Salvator Mundi disappeared until 1900 when it was acquired by Sir Charles Robinson as a work by da Vinci’s follower, Bernardino Luini, for the Cook Collection, Doughty House, Richmond.
The painting’s authorship by da Vinci, origins and illustrious royal history had been forgotten, and Christ’s face and hair were overpainted.
Sotheby’s sold the painting, unaware of its true provenance, in 1958 for £45.
The depiction of Christ, feared lost forever, re-emerged in 2005 when an American businessman bought it at a small auction house for less than £7,500 ($10,000) in the USA.
In 2011, following six years of investigations, the work was confirmed as a genuine da Vinci work of art and unveiled publicly – making it the first discovery of a painting by da Vinci since 1909.
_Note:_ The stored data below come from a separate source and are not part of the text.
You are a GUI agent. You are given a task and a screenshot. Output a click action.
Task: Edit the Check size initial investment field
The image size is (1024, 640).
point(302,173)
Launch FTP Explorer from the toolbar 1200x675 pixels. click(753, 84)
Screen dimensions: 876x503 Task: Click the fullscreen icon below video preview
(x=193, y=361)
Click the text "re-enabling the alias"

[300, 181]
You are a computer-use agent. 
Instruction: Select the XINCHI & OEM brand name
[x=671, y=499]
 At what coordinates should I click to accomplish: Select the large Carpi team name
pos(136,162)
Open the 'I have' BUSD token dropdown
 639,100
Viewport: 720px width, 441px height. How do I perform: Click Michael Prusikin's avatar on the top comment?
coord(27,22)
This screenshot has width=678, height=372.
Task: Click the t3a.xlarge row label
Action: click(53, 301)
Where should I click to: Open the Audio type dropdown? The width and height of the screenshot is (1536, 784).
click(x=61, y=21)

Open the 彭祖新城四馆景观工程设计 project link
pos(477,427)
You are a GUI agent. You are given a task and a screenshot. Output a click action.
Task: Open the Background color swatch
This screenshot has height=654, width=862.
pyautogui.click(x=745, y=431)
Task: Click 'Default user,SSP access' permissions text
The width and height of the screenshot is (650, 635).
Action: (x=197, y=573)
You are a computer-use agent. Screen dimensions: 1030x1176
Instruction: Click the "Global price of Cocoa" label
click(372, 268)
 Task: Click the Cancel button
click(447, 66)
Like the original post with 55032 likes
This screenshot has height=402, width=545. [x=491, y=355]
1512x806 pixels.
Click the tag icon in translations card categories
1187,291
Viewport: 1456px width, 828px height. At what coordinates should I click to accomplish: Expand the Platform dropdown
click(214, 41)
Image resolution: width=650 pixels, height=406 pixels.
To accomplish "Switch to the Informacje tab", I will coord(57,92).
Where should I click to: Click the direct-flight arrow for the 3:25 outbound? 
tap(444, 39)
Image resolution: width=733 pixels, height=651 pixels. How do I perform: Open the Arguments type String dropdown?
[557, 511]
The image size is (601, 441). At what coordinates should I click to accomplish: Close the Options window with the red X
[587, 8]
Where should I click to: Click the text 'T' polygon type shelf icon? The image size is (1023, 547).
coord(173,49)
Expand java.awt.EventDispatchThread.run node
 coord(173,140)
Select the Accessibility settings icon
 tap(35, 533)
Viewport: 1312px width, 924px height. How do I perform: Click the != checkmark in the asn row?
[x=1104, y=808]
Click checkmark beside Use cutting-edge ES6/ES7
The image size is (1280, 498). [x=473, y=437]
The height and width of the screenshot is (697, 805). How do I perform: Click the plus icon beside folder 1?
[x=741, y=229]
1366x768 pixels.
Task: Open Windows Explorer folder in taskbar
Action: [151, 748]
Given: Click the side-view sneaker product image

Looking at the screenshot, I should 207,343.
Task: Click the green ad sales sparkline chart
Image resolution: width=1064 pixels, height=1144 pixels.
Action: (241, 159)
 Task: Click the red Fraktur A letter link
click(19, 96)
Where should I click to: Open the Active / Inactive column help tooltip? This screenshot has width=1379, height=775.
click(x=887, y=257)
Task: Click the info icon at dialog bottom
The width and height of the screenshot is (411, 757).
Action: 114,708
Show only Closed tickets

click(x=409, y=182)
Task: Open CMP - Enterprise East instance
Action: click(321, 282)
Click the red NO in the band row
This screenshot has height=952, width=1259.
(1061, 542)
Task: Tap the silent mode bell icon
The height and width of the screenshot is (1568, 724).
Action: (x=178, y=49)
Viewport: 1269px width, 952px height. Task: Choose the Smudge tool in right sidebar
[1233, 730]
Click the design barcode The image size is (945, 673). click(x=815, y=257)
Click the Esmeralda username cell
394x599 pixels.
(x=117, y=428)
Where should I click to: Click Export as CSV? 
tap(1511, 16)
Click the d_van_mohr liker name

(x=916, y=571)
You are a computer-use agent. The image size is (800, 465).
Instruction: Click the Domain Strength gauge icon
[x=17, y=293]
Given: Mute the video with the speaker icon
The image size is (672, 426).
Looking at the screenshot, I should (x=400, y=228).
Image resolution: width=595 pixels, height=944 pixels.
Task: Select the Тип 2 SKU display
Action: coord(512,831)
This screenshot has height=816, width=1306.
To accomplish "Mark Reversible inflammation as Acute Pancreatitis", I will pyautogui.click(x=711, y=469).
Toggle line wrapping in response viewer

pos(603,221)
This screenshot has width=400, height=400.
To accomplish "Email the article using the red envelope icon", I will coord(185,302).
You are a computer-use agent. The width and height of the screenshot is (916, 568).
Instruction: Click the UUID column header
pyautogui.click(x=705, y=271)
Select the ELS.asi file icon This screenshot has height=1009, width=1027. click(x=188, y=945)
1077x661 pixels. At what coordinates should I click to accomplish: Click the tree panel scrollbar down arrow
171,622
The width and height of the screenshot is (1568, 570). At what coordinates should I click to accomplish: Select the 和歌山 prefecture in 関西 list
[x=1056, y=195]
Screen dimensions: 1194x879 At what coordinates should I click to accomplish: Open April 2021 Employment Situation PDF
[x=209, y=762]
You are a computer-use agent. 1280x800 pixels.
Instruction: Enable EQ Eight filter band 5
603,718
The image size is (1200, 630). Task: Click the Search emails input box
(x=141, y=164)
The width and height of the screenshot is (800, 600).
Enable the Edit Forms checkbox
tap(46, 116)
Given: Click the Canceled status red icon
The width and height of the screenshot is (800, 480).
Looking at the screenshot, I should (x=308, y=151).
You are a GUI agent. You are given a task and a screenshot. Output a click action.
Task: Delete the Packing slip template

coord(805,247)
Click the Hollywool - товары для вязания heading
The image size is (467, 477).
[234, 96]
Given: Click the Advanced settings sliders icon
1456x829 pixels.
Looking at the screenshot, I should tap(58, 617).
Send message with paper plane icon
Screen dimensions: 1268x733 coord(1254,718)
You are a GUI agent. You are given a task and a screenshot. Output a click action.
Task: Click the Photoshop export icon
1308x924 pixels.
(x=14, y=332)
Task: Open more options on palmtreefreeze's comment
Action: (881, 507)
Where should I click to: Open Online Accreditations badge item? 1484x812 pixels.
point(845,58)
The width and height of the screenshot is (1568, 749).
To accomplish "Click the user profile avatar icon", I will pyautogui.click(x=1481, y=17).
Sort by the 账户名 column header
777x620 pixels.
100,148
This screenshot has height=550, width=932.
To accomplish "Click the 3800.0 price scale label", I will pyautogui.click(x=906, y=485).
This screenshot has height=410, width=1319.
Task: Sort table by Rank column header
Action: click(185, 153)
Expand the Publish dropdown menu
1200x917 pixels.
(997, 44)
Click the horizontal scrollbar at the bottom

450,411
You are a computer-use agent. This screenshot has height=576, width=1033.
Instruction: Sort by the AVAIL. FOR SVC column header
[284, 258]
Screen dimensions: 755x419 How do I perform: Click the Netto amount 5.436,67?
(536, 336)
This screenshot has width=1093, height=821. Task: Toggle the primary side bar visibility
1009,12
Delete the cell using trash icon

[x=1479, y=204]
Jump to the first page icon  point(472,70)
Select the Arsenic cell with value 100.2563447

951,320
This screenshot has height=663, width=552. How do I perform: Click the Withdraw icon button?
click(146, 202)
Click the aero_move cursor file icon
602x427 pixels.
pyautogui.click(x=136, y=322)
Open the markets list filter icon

Christie’s has announced it would be selling Salvator Mundi at its Evening Sale of Post-War and Contemporary Art on November 15, 2017 in Rockefeller Plaza.
The auction house has given it an estimate in the region of £75 million ($100 million).
Loic Gouzer, chairman, post-war and contemporary art at Christie’s, New York, said: “Salvator Mundi is a painting of the most iconic figure in the world by the most important artist of all time.
“The opportunity to bring this masterpiece to the market is an honour that comes around once in a lifetime.
“Despite being created approximately 500 years ago, the work of Leonardo is just as influential to the art that is being created today as it was in the 15th and 16th centuries.
“We felt that offering this painting within the context of our Post-War and Contemporary Evening Sale is a testament to the enduring relevance of this picture.”